APPLY WHAT YOU READ
A: List every person named in the interview transcript below, not counting the two speakers themselves.
B: Using the interview transcript below, answer these questions:
(i) What make of car did Marean buy from Donald Downs?
(ii) How long were Marean and John engaged before they married?
(iii) How many people were present at the wedding?
C: Transcribe the section of the interview transcript below that begins with the words containing "MAREAN: (laughing) Then" and ends with "a few days.".

LaVOY:  During the war years here, I imagine it was very difficult for you to live here in Fallon with the rationing and everything.

MAREAN: Yes, it was. I lived on the ranch. Had to buy a car for transportation the first year.

LaVOY:  What car did you buy?

MAREAN: I bought a used car from Donald Downs of the Ray Downs family, because he had gone into foreign service, and I used that. It was a Plymouth. [end of tape 1] By the time I was in college the Hupmobile had just about had it. It was ten years old or more. Used an extra quart of oil just to get to Reno. So I needed transportation, and we thought of getting a car. So, I asked my dad about it, and so he said, "Well, you're going to have make the decision. It's your responsibility. I'll sign the note on it, but you have to make the decision." I made the decision and bought the car, and then when I was married I left it at home for the family.

LaVOY: Oh, that was so nice.

MAREAN: So there went most of my salary but it was a little bit of pay-back for my education.

LaVOY:  Oh, I can certainly understand that. You taught for how many years?

MAREAN: One and a half years.

LaVOY:  And then you…

MAREAN: And then John came back from overseas, and we were married.

LaVOY:  Had you known John in school?

MAREAN: Oh, yes. I knew him when I was in the fifth grade and he was in the eighth grade, and then I knew who he was in high school, but I didn't start going with him until we were in college and he roomed with my brother. At that time city kids and anybody was glad to come to a ranch for a holiday, and he came down, and they rode horses, he and my brother. When they came back to the barn-my brother had a little black stallion, mustang--and they jumped off of the horses, and John jumped between the horses and the little black stallion whipped around and landed both feet in the middle of his back and knocked him out.

LaVOY:  Oh, my.

MAREAN: Well, (sigh) and he came around. My brother brought him around, and then after that we started going together. And he hasn't liked horses very much any since then.

LaVOY:  Well, it's a wonder he survived. (laughing)

MAREAN: (laughing) Then we went together for a year or two until he went in the service and there was no way I was going to get married till I finished my education and proved I could take care of myself. So we were engaged for five years before we were married.

LaVOY:  Well, that's admirable. Where were you married?

MAREAN: On the ranch in the house and in the same room I had been born in which is quite unusual.

LaVOY:  Oh, I should say so.

MAREAN: We were married at the ranch and there were all of thirteen people there.

LaVOY:  And who performed the ceremony?

MAREAN: A minister from the Baptist Church. John's aunt had known him. I wanted the justice of the peace because I knew him very well, but he was out of town, and, of course, being in the service John was here for just a few days.

LaVOY:  Who was the JP that you knew?

MAREAN: Bellinger. I think Bellinger was his name, but he had been here for many years and was Justice of the Peace, and I thought how nice that would be, but it didn't work out that way.

LaVOY:  Where did you go on your honeymoon?

MAREAN: John was stationed in Florida then, so the honeymoon was on the train going back to Florida. We were there for five or six weeks, and then John went into pilot training, and we moved around the south.

LaVOY:  I've neglected asking you what you wore for a wedding dress.

DATA EXTRACTS
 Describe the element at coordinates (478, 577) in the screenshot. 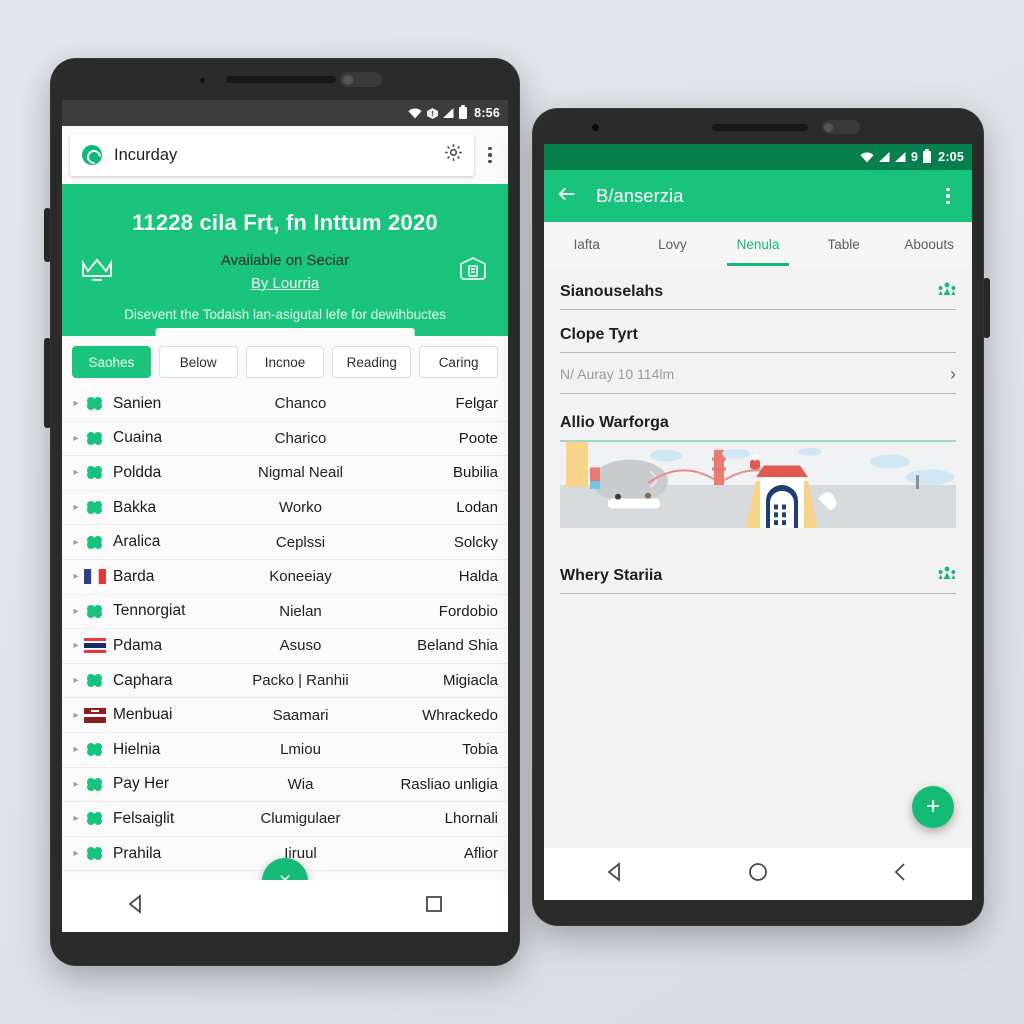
...
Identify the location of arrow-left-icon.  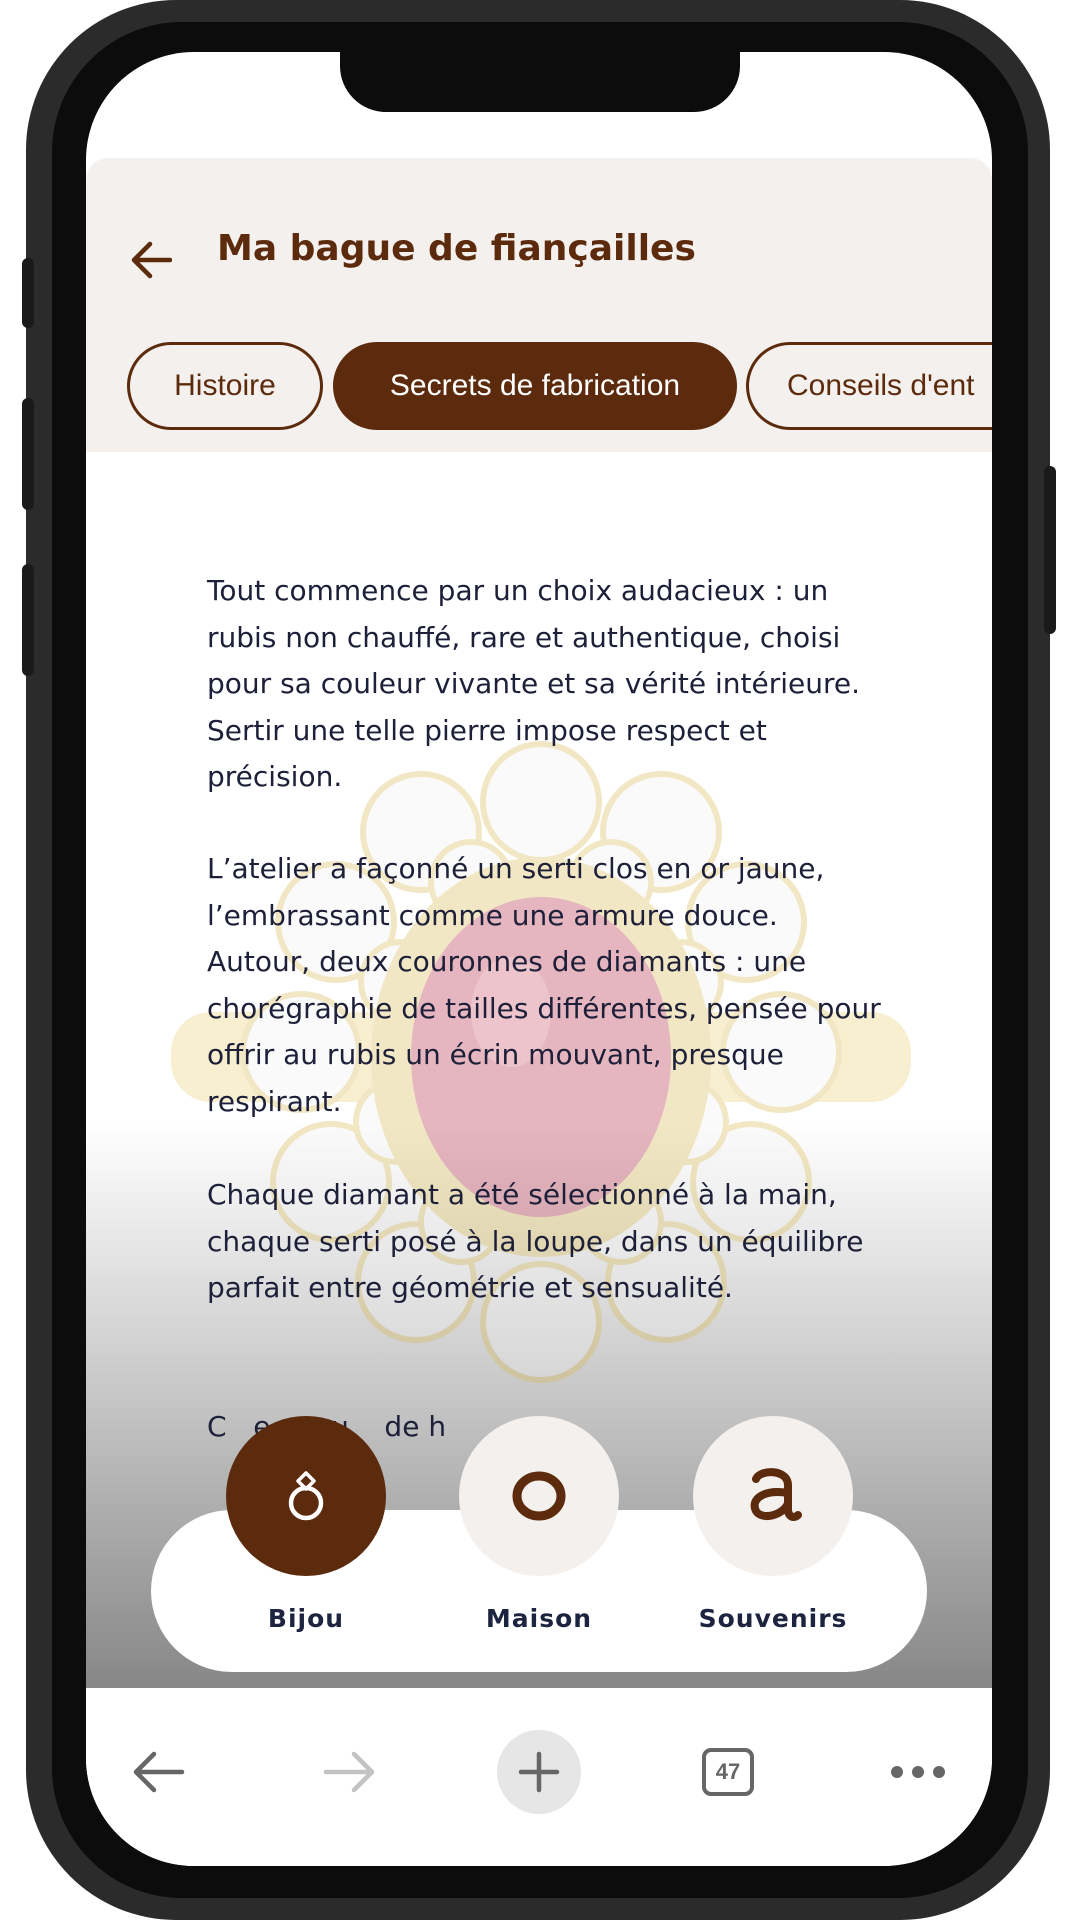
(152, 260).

ANSWERS IN ORDER
A: Donald Downs, Ray Downs, John, Bellinger

B:
(i) A Plymouth.
(ii) Five years.
(iii) Thirteen.

C:
MAREAN: (laughing) Then we went together for a year or two until he went in the service and there was no way I was going to get married till I finished my education and proved I could take care of myself. So we were engaged for five years before we were married.

LaVOY:  Well, that's admirable. Where were you married?

MAREAN: On the ranch in the house and in the same room I had been born in which is quite unusual.

LaVOY:  Oh, I should say so.

MAREAN: We were married at the ranch and there were all of thirteen people there.

LaVOY:  And who performed the ceremony?

MAREAN: A minister from the Baptist Church. John's aunt had known him. I wanted the justice of the peace because I knew him very well, but he was out of town, and, of course, being in the service John was here for just a few days.